Paul never commands a tithe. Instead, he builds a theology of giving rooted in grace. The Macedonians gave sacrificially—not because they had much, but because they had been transformed.
Giving becomes a reflection of Christ’s self-emptying love. The harvest is not wealth—it’s righteousness. The goal is not accumulation, but abundance—for others.
Giving as Formation, Not Obligation
- Romans 12:1 — “Present your bodies as a living sacrifice.”
- Acts 2:44–45 — “They had all things in common… as any had need.”
In the New Covenant, giving is not about funding a government. It’s about forming a people. It’s not about percentages—it’s about posture. The church is not sustained by taxes, but by grace. And grace, when truly received, overflows.
Giving is essential—but in a different way. It’s not enforced by statute, but provoked by salvation. It’s not calculated—it’s consecrated.
The Circle Closes on the Coin
- Genesis 1:27 — “So God created man in His own image.”
- Matthew 22:21 — “Render… to God the things that are God’s.”
The coin bore Caesar’s image. But humans bear God’s. When Jesus said, “Render to God the things that are God’s,” He wasn’t just talking about money. He was talking about everything.
Imagine a believer holding a coin—not asking “how much must I give?” but “how deeply can I surrender?” The question shifts from percentage to posture, from law to love.
In the Old Covenant, giving was about sustaining a nation. In the New Covenant, it’s about surrendering to a kingdom. The tithe was a tax. Giving is a treasure.
And so the circle closes. The trap set by the Pharisees becomes a doorway to deeper truth. In the kingdom of grace, the question is no longer “How much must I give?” but “How much can I offer?”
Because in this kingdom, giving is no longer a tenth—it’s a testimony. Paul captures this transformation perfectly: ‘Each one must give as he has decided in his heart, not reluctantly or under compulsion, for God loves a cheerful giver’ (2 Corinthians 9:7).

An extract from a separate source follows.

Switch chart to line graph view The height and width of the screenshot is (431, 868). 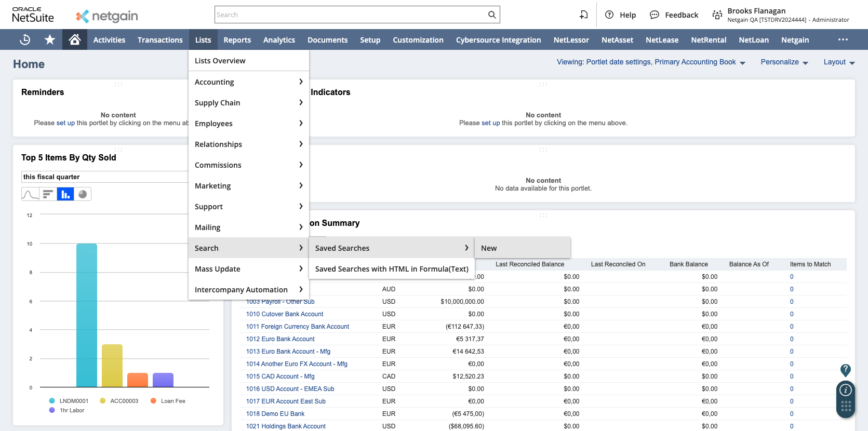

The Macedonians exemplified this—they gave ‘beyond their means’ not because of a percentage requirement, but because they had ‘first given themselves to the Lord’ (2 Corinthians 8:3,5). Their generosity testified to Christ’s transforming work in their hearts.
Editor’s Note: Some readers may wonder about Abraham’s tithe to Melchizedek (Genesis 14:20) and the judgment of Ananias and Sapphira (Acts 5:1-11).
Abraham’s tithe was a one-time act of gratitude following military victory, not an established pattern.
The Ananias and Sapphira incident actually supports this article’s thesis—Peter explicitly states “while it remained unsold, did it not remain your own? And after it was sold, was it not at your disposal?” (Acts 5:4). Their sin wasn’t failing to give a prescribed amount, but lying about their voluntary gift. This confirms that New Covenant giving is voluntary, heart-motivated, and without fixed percentages—making deception about one’s generosity all the more grievous because it corrupts the very nature of grace-based giving.